Me deu aquele nó na garganta depois dessa nossa ultima conversa. Típico de despedida.
Acontece também quando a gente tem que terminar o que nunca começou, e quando a gente deve, mas não quer fazê-lo.
Foi só um abraço, alguns olhares e sorrisos bobos, momentos simples e rápidos como aquelas nuvens carregadas de chuva no verão. Estávamos sem querer, mas querendo, nos envolvendo mais, nos deixando levar... Até que caíssemos na real, o que poderia ter começo teria um fim, sim, mas não tão feliz. Em tão pouco tempo construímos tanto, mas nos esquecemos que qualquer construção precisa de base, fundamento. E fomos insensatos, levantamos um edifício onde já havia outro. Desmoronei, com o prédio e a esperança que eu construí. Não adiantava mais insistir ficar de pé, os problemas tinham que surgir pra balançar tudo, tirar as coisas do lugar.

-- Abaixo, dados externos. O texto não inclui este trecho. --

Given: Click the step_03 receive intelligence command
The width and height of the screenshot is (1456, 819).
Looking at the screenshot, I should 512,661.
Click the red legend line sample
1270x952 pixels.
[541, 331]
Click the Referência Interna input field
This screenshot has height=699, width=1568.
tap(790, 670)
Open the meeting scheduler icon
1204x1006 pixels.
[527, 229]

Sejamos francos, não daríamos certo, somos diferentes demais e muita coisa precisaria mudar.
Mas talvez, se fosse em outra situação dava pra arriscar, mas não assim, não desse jeito.
O nó apertado quase sufoca o choro que quer sair gritando, mas eu ainda tô tentando sufocar a vontade... de te ver, te mandar sms, ligar pra te ouvir com aquela voz de sono às 00:00h.
É triste ter que acabar com o que a gente não quer acabar, mas se faz necessário quando não se pode continuar. Vai em paz, te deixo livre, e não esqueça que eu sempre te desejei boa sorte!